I can also vouch for the effectiveness of the shifting. Team 2557 ran a shifting swerve drive during the 2022 season and we found that it gave us a measurable boost to maneuverability while still giving great pushing power.

Shifting swerve release


The shifting swerve sticks up around 6.5 in above the frame. Here is our 2021 cad release
FRC 4265 Secret City Wildbots Shifting Swerve CAD Release

the main reason that 254 was getting pinned so much is that the geared their modules too fast for a full weight robot and never bothered to change them


The reason you don’t see many high performing teams spend time on shifting (or worse, shifting swerve) is that every ounce of effort placed into using shifting swerve is effort that could have been used to get better at something more useful (strategy, scoring, reliability, etc).

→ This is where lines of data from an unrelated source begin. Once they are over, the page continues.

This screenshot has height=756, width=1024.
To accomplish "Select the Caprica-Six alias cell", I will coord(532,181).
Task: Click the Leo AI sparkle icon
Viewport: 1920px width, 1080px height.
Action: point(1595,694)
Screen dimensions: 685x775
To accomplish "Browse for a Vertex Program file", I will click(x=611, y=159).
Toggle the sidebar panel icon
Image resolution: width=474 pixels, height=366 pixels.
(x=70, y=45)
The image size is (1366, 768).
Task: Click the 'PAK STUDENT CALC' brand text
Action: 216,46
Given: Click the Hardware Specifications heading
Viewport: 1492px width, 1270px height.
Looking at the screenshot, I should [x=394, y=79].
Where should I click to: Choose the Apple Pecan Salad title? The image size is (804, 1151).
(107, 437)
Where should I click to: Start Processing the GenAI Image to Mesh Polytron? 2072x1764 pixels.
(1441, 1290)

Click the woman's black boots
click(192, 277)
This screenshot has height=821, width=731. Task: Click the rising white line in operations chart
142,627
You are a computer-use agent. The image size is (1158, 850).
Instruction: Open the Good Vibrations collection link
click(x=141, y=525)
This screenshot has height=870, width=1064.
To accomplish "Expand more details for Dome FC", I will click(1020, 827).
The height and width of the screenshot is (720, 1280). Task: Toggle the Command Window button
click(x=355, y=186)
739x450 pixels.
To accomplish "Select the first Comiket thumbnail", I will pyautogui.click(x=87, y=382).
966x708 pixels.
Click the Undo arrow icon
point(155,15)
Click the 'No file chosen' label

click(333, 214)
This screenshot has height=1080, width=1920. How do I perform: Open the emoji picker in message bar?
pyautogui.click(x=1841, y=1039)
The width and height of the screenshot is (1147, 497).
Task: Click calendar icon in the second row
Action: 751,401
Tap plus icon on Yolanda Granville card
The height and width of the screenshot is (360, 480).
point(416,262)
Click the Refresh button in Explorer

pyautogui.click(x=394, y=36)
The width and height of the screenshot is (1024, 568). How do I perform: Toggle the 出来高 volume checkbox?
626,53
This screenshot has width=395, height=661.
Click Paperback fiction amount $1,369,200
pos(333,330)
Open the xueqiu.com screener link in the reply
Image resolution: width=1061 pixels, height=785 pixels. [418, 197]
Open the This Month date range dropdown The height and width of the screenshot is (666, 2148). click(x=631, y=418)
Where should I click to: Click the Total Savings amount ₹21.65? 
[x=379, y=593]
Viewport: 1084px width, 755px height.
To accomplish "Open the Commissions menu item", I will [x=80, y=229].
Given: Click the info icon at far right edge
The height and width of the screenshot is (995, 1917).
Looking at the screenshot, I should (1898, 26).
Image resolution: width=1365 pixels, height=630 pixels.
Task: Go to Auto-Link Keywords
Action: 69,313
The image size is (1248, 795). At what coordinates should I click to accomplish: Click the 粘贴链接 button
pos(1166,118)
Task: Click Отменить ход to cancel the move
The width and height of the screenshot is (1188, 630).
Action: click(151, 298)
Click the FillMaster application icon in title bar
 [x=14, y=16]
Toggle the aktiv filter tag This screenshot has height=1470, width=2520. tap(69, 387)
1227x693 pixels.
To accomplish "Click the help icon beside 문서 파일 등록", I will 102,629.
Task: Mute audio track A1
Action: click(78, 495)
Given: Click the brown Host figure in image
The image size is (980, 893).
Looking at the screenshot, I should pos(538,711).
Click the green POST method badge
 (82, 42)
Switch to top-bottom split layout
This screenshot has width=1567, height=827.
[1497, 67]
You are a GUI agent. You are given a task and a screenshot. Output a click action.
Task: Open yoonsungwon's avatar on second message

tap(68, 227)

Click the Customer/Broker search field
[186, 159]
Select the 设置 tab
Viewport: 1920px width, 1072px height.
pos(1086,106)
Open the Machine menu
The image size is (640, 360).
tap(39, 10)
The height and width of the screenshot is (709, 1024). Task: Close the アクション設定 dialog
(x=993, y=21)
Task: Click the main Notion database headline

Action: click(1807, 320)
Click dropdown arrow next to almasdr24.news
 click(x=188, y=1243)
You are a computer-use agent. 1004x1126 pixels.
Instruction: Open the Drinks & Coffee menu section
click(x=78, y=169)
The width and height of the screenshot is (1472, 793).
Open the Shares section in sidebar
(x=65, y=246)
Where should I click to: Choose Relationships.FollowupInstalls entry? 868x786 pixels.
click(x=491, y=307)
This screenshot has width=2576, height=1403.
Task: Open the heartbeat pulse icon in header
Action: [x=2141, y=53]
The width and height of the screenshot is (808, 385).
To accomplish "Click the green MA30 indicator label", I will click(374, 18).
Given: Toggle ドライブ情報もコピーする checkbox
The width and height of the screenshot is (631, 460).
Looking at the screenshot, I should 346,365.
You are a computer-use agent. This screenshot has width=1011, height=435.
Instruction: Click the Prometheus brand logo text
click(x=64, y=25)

If you want to do swerve, you’ll almost certainly be a better performing team if you use COTS swerve and use your remaining “engineering points” on other parts of the robot. Few teams are going to see a net benefit from designing, building, and installing a custom shifting swerve.

For teams in here that used shifting swerve in 2022: I’m sure you liked it, and I’m sure the maneuverability did help in some way, but it almost certainly wasn’t an efficient use of your time.

However, there’s nothing wrong with that. It’s a really cool project that I wish we had the time and expertise to tackle. Using time inefficiently is fine as long as you know that you’re making a choice that benefits your learning and fun at the expense of winning. It just isn’t the most effective use of the time when the goal is “win”.